- What the task requires -
Once the line with "Viewport: 1311px width, 924px height." is found, repeat exactly that line and every one after it until the data below ends, including the last line.

- Records provided -
Start of Block
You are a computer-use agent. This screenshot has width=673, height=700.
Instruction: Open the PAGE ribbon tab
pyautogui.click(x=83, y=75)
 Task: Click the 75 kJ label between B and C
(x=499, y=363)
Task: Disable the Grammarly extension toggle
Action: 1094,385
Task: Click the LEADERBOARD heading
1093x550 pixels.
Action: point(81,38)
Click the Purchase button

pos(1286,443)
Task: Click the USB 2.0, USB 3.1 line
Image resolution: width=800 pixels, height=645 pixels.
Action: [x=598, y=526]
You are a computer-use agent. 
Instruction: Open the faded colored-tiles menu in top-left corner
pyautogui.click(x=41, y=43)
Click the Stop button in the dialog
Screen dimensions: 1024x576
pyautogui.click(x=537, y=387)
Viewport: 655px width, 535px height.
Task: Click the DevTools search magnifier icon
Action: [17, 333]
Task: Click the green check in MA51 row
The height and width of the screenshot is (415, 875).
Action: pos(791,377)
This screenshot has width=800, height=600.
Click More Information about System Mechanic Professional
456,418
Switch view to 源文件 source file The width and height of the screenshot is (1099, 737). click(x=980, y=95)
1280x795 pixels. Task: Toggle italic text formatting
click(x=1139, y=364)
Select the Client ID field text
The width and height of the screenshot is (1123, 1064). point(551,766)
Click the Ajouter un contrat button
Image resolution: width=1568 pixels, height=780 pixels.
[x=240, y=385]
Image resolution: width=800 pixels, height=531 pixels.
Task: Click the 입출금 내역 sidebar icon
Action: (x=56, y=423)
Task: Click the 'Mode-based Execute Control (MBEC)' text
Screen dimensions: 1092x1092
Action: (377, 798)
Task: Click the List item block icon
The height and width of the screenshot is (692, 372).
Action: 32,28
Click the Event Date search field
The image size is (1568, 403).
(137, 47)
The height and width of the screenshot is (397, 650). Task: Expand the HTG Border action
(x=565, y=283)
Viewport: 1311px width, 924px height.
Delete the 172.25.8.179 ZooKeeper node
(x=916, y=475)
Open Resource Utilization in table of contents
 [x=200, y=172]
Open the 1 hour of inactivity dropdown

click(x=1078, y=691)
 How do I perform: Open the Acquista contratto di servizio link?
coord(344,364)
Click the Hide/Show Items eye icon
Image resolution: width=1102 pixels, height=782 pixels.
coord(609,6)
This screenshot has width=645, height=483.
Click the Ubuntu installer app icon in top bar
End of Block
- Solution to this task -
Viewport: 1311px width, 924px height.
Delete the 172.25.8.179 ZooKeeper node
(x=916, y=475)
Open Resource Utilization in table of contents
 [x=200, y=172]
Open the 1 hour of inactivity dropdown

click(x=1078, y=691)
 How do I perform: Open the Acquista contratto di servizio link?
coord(344,364)
Click the Hide/Show Items eye icon
Image resolution: width=1102 pixels, height=782 pixels.
coord(609,6)
This screenshot has width=645, height=483.
Click the Ubuntu installer app icon in top bar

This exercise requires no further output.